L'abbé, homme aux préjugés montagnards, répugne à manger ces bêtes vivantes. Moi-même, amateur novice, je fais tomber l'algue et l'eau de mer sur mon assiette, me contentant du jaune que je cueille avec mon couteau. M. Honnorat et patron Ruf nous raillent. Ils n'y mettent pas, eux, tant de façons. Ils gobent le tout: eau, algues, étoile! ils raclent la coque avec des mouillettes; et radieux, la barbe ruisselante, M. Honnorat s'écrie:
—«On dirait qu'on mâche la mer!
—Encore, interrompt patron Ruf, n'est-ce pas ainsi, entre des murs, que l'oursin se mange; mais sur le rivage, dans la barque, en écoutant battre le flot. A six heures du matin, quand le soleil chasse la brume, pourvu que j'aie un bon pain tendre, une bouteille de clairet, je viens à bout de mes six douzaines, et Rothschild n'est pas mon cousin!»

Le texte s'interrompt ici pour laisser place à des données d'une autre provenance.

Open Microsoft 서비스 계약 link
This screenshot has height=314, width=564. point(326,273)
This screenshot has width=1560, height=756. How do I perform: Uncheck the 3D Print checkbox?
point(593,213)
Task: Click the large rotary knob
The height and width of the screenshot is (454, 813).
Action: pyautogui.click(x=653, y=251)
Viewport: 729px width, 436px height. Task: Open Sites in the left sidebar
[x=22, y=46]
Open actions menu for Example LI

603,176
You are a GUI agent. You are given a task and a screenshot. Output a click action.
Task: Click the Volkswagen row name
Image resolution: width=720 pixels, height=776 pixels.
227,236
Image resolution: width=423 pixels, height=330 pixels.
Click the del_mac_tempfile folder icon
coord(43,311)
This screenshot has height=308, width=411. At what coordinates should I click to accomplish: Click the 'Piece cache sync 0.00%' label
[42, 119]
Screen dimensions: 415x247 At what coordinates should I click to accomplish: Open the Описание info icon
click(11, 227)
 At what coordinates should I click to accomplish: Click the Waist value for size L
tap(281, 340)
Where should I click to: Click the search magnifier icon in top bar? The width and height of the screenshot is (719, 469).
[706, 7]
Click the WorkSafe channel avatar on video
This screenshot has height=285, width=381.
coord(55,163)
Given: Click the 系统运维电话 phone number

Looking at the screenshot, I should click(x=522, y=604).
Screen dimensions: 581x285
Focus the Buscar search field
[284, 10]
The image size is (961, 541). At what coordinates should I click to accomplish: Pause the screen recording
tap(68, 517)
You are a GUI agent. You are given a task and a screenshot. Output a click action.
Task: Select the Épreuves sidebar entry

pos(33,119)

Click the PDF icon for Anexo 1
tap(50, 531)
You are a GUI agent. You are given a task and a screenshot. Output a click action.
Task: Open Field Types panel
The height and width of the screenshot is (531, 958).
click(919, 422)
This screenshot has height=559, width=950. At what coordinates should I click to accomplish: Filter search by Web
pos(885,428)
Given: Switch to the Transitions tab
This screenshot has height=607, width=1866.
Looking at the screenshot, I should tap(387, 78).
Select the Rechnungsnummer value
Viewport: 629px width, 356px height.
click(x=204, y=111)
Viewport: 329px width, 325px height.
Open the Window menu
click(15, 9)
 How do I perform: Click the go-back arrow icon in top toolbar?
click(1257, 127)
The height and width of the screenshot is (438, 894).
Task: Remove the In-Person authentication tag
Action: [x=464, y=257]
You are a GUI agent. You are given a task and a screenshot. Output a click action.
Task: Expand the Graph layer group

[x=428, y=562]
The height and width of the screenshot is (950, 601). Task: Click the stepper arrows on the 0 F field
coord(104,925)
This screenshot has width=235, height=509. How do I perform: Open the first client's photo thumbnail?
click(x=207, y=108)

Mlle Norette a mis le bouquet sur la table, bien en face d'elle; baissant les yeux, le rose aux joues, toutes les fois que je la regarde ou que je regarde le bouquet.
Elle est d'ailleurs très gaie aujourd'hui, Mlle Norette.
Comme on parle de la mer, elle nous raconte l'impression que lui fit la Méditerranée la première fois qu'elle la vit.
Saladine ramenait Norette de nourrice.
—«Vous vous rappelez, Saladine?»
Mais Saladine ne répond pas. N'importe! Norette continue:
—«Alors, quand nous arrivâmes au mas de la Viste d'où tout l'horizon se découvre, je demandai, petite sauvagesse qui n'a jamais vu que des montagnes: «Qu'est-ce que c'est que ce grand pré bleu?» Saladine me dit: «C'est la mer.»—Et les moutons blancs qui sont dessus?—Ce sont des barques et leurs voiles.»